Отец Мартин подумал, что неплохо будет познакомиться с образованными людьми в городе, где таковых, казалось, были единицы. Он также подумал, что в монастыре может быть библиотека. Нередко сестры занимались переписыванием книг. Было бы просто превосходно обнаружить в монастыре редкие тома. Он только от всего сердца надеялся, что эти мудрые пожилые женщины и вправду достойны похвал своего духовного наставника.

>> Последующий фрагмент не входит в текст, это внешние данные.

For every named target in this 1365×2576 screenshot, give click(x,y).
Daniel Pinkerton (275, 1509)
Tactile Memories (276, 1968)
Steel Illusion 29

Отец Уолтер и отец Мартин проследовали в зал, где молодой помощник пастора был поспешно представлен матери-настоятельнице и сестре Микаэлле. Времени на разговоры не было, предполагалось, что соборование можно провести только для еще живого человека. Мать-настоятельница ясно дала понять, что спешка необходима ради поддержания хоть малой толики надежды на то, что в теле сестры Доротеи по-прежнему теплится жизнь. Она провела их через запутанную систему слабоосвещенных коридоров, из которых доносились тихие перешептывания. Только когда они добрались до кельи, освещенной пламенем нескольких свечей, мать-настоятельница сообщила им, что смерть наступила около получаса назад. Они кратко посовещались вполголоса с отцом Уолтером.

***

Сестра Кэтрин подняла взгляд от книги, в которой делала пометки, и увидела рядом с матушкой Агнесс знакомую кряжистую фигуру отца Уолтера. Она предположила, что высокий худой мужчина, который шел за ним, это отец Мартин. Раньше отец Уолтер не брал своего помощника в стены монастыря.

Отец Уолтер и матушка Агнесс действовали по плану, который, как видно, обсудили еще до того, как зашли в келью. Они не стали вынимать масло, святую воду и распятие. До начала церемонии никого из них так и не представили друг другу.

Пока остальные были заняты обрядом, сестра Кэтрин тихо стояла в тени. Она воспользовалась возможностью, чтобы изучить новоприбывшего священника. У того были внимательные светло-карие глаза. Густые темные волосы подстрижены коротко, но уже скоро обещали превратиться в непослушную копну. Большой нос делал его похожим на совсем еще мальчишку, но полная нижняя губа была отвлекающе чувственной. Она предположила, что до того, как отец Мартин уедет, в приходе успеют появиться несколько незаконнорожденных большеносых и полногубых детишек. Сестра Кэтрин тут же упрекнула себя за осуждающие предположения относительно отца Мартина, основанные лишь на его внешности – ее ведь не выбирают – и сосредоточилась на лысой голове отца Уолтера, пока тот заканчивал последнюю молитву.

Спустя мгновение почтительного молчания матушка Агнесс пригласила священников в столовую, на мясные тарталетки и пряное вино. Сестра Кэтрин была рада остаться одна и продолжить работать над своими заметками.

Она подняла одеяло и ночную рубашку сестры Доротеи, чтобы завершить свои наблюдения, когда на пороге кельи вновь возник высокий священник.

– Прошу меня простить, – быстро успокоил ее отец Мартин, – кажется, я забыл свой бревиарий… да, так и есть, вот он. – Он поднял книгу со стола. Отец Мартин оказался сбит с толку тем, что и как делала молодая сестра. Она казалась такой отрешенной от всего, что ее окружало, включая тело. И что она могла писать в этом месте, у смертного ложа?